Each record in the listing below is to be duplicated exactly.

- [Data provided]:

****

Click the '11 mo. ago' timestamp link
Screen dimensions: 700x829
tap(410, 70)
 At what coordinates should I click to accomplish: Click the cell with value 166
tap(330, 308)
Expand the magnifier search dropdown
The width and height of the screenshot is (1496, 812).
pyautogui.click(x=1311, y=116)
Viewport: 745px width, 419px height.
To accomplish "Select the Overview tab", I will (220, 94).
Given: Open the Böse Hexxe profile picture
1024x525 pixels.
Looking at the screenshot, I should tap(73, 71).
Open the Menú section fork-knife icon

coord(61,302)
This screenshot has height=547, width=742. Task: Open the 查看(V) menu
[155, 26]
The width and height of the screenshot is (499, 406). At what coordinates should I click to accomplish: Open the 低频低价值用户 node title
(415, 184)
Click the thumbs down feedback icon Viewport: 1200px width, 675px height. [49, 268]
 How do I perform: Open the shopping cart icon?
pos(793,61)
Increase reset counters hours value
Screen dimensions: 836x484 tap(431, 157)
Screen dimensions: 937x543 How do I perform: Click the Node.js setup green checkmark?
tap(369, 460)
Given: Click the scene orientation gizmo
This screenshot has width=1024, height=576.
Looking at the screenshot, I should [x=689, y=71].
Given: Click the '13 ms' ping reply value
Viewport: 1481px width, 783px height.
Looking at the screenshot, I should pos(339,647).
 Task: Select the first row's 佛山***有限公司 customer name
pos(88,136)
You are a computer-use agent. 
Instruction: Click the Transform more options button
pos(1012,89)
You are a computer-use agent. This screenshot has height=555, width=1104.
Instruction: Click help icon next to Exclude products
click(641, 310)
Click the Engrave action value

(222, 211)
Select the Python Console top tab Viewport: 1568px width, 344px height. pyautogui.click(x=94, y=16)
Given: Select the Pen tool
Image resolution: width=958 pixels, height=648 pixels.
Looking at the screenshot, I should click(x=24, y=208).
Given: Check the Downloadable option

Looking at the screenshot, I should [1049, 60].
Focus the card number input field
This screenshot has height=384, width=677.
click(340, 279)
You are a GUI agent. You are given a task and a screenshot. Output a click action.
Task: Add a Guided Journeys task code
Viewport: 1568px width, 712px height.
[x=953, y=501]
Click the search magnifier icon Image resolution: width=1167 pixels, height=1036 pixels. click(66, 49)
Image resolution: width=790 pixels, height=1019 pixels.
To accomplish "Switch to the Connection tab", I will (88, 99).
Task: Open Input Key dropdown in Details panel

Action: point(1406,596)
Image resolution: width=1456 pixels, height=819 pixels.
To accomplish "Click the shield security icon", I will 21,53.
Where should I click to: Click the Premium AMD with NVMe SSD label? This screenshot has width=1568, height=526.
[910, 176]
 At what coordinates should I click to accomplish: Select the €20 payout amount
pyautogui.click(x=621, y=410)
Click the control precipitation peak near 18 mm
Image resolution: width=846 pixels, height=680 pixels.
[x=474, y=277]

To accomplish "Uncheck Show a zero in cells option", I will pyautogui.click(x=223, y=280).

****

- [Worked solution]:
Click the '11 mo. ago' timestamp link
Screen dimensions: 700x829
tap(410, 70)
 At what coordinates should I click to accomplish: Click the cell with value 166
tap(330, 308)
Expand the magnifier search dropdown
The width and height of the screenshot is (1496, 812).
pyautogui.click(x=1311, y=116)
Viewport: 745px width, 419px height.
To accomplish "Select the Overview tab", I will (220, 94).
Given: Open the Böse Hexxe profile picture
1024x525 pixels.
Looking at the screenshot, I should tap(73, 71).
Open the Menú section fork-knife icon

coord(61,302)
This screenshot has height=547, width=742. Task: Open the 查看(V) menu
[155, 26]
The width and height of the screenshot is (499, 406). At what coordinates should I click to accomplish: Open the 低频低价值用户 node title
(415, 184)
Click the thumbs down feedback icon Viewport: 1200px width, 675px height. [49, 268]
 How do I perform: Open the shopping cart icon?
pos(793,61)
Increase reset counters hours value
Screen dimensions: 836x484 tap(431, 157)
Screen dimensions: 937x543 How do I perform: Click the Node.js setup green checkmark?
tap(369, 460)
Given: Click the scene orientation gizmo
This screenshot has width=1024, height=576.
Looking at the screenshot, I should [x=689, y=71].
Given: Click the '13 ms' ping reply value
Viewport: 1481px width, 783px height.
Looking at the screenshot, I should pos(339,647).
 Task: Select the first row's 佛山***有限公司 customer name
pos(88,136)
You are a computer-use agent. 
Instruction: Click the Transform more options button
pos(1012,89)
You are a computer-use agent. This screenshot has height=555, width=1104.
Instruction: Click help icon next to Exclude products
click(641, 310)
Click the Engrave action value

(222, 211)
Select the Python Console top tab Viewport: 1568px width, 344px height. pyautogui.click(x=94, y=16)
Given: Select the Pen tool
Image resolution: width=958 pixels, height=648 pixels.
Looking at the screenshot, I should click(x=24, y=208).
Given: Check the Downloadable option

Looking at the screenshot, I should [1049, 60].
Focus the card number input field
This screenshot has height=384, width=677.
click(340, 279)
You are a GUI agent. You are given a task and a screenshot. Output a click action.
Task: Add a Guided Journeys task code
Viewport: 1568px width, 712px height.
[x=953, y=501]
Click the search magnifier icon Image resolution: width=1167 pixels, height=1036 pixels. click(66, 49)
Image resolution: width=790 pixels, height=1019 pixels.
To accomplish "Switch to the Connection tab", I will (88, 99).
Task: Open Input Key dropdown in Details panel

Action: point(1406,596)
Image resolution: width=1456 pixels, height=819 pixels.
To accomplish "Click the shield security icon", I will 21,53.
Where should I click to: Click the Premium AMD with NVMe SSD label? This screenshot has width=1568, height=526.
[910, 176]
 At what coordinates should I click to accomplish: Select the €20 payout amount
pyautogui.click(x=621, y=410)
Click the control precipitation peak near 18 mm
Image resolution: width=846 pixels, height=680 pixels.
[x=474, y=277]

To accomplish "Uncheck Show a zero in cells option", I will pyautogui.click(x=223, y=280).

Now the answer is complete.